全国的に記録的なスピードで梅雨明けした日本列島。明けまして猛暑でございます。

 連日、6月としては異例の暑さが続いている。もうすっかり真夏である。夏休みも繰り上げでお願いしたいところだ。どこか涼しいところに行きたい。

 誰を旅行に誘おうかと考えたとき、いつも元気そうにしている人は声をかけやすい。反対に、体調に波がある人の場合、声をかけたら迷惑ではないかと思い、誘うのをためらいがちだ。重い生理痛でいつも苦しそうにしている人は、人付き合いで少し損をしているかもしれない。

 それは女性の心と体の問題をクローズアップしているWEBメディア『健タメ!』のこんな記事からもうかがえる。

『アパレル店員の玲子さん(35歳)は、今にも泣きそうなひどい顔をして服を売っていることがある。当然、お客さんに声をかけられることはないという。
 それには理由があった。十代の頃から玲子さんは生理痛に悩まされてきたが、中年になってからはさらに症状が重くなった。特に辛いのが頭痛と吐き気だ。
 生理痛が重いときの立ち仕事はこたえる。冷えと寒気、頭痛に耐え切れずに欠勤してしまうことも少なくない。好きで始めた接客業だけど、生理の度に辞めようかどうか悩んでしまう。頭痛の症状だけでも楽になれば、もっと感じのいい接客ができると思うのだけれど……』

『健タメ!』より)

 生理痛の苦しさは本人にしかわからない。病気というわけではないので、仕事場での理解も得づらいだろう。「玲子さん」の頭痛を緩和する良い方法はないのだろうか。


 そこで当サイトは『健タメ!』の編集部にお願いし、玲子さんの症状を分析すべく医師である桐田泰江先生にお話を聞いた。
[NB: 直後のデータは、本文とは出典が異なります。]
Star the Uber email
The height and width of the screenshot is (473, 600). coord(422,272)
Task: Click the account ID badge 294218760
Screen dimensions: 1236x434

「頭痛には緊張性頭痛タイプと片頭痛タイプがあります。緊張性頭痛タイプの場合は、血流を良くして凝り固まった筋肉の緊張をほぐすことで症状が和らぎます。蒸しタオルで首筋を温める、低めの温度でゆっくり入浴するといった対策が効果的です。緊張型頭痛タイプは同じ姿勢のままでいると痛みが出やすいので、仕事の合間に肩や首をまわして筋肉をほぐしてあげましょう。
 片頭痛タイプの場合、痛む場所を指でギュっと押し、血流を一時的に阻害すると症状が和らぐことがあります。症状がひどくなりそうなときは部屋を暗くし、横になって安静にしましょう。片頭痛タイプの原因には個人差があります。いつ、どこで、どのような頭痛がどんなきっかけで起こるのか、自分の頭痛の特徴を知るために頭痛ダイアリーをつけることをおすすめします」

 何とかセルフケアでやり過ごせればよいのだけれど、それでも頭痛の症状が出てしまうときのために何か良い方法はないだろうか?

「根本的な改善を目的とするのであれば漢方薬の服用もオススメです。呉茱萸湯(ゴシュユトウ)は身体の中心であるおなかを温め、冷えをとり除くことで頭痛を鎮める効果があります。月経のときに頭痛や頭重感が酷くなる中年期以降の女性には釣藤散(チョウトウサン)などが良いと思いますよ」(桐田泰江先生)

 

玲子さんが頭痛を解消して笑顔で接客できる日は来るのだろうか。つらい生理痛でお悩みの方は、一度漢方医に相談してみてはいかがだろう。